Bunni: For a long time I didn’t know, I just knew that I wanted it back. I still want it back. When I lost it, religious belief of the day was that the Mists, or Valhalla or whatever you want to call it – purgatory or whatever – was where you went when you died. Well I think that’s partly true but it’s not all of the truth. I’ve been there, many times, and I’ve seen and interacted with people who died in the Prime Material plane – here where everyone lives – and I’ve never met the part of me that I lost. In fact, most of the people there seem kind of lost, like I feel – only worse. They don’t seem to be all there. If you make an effort, you can engage them, some of them easier than others. If you do that, you can have a real conversation with them, but then they go right back to sort of being not quite all there. It’s like in that pirate movie Johnny Depp did, where they are in this sea meeting all these dead people and the Girl, Keira Knightly, wants to save her father, but he’s not really all there and can’t really get a grip on the idea of being rescued.

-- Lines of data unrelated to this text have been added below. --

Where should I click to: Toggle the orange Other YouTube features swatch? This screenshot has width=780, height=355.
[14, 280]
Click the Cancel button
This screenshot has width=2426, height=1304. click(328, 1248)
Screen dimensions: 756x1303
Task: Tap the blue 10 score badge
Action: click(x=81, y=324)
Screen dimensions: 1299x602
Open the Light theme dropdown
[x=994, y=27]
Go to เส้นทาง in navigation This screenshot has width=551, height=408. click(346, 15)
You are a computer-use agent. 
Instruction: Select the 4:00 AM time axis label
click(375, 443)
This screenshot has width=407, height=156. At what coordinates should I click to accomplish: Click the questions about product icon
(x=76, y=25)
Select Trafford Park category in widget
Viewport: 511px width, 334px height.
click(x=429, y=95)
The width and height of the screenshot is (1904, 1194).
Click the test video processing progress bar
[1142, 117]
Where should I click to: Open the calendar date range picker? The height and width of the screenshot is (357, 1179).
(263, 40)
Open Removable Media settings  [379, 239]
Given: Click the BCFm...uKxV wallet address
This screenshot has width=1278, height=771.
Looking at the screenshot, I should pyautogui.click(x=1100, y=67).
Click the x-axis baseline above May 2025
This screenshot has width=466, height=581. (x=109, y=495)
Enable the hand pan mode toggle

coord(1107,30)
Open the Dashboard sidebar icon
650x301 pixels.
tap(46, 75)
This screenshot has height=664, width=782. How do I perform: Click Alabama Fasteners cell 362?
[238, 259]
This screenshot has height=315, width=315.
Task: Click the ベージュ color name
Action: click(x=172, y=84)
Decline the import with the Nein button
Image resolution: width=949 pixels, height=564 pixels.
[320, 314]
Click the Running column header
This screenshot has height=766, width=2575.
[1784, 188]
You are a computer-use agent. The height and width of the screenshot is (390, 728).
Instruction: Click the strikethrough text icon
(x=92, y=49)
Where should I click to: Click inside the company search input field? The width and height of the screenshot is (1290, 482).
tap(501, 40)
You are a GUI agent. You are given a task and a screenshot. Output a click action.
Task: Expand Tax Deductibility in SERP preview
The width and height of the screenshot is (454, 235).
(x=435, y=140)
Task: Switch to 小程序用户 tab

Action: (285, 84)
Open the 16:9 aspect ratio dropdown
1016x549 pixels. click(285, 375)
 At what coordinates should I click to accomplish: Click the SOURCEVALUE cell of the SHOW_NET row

That’s how I felt for a long time, I still feel that way sometimes.

With all I’ve done, and with all the places I’ve been, material planes and non-material, I’ve never once met anything like an inner light that was once part of a person. So what-ever happened to mine also happened to everyone else’s; either it ceases entirely or it goes to someplace I haven’t been to yet.

Rick: Can you identify what that missing piece is?

Bunni: It’s pretty common for different societies to recognize three basic parts of a person; the body, the soul and the spirit. We look at aspects of a person in the here-and-now and we talk about physical, intellectual and emotional and sometimes we talk about moral and so-forth, but you are asking more about this piece that can be separated – and in my case, was.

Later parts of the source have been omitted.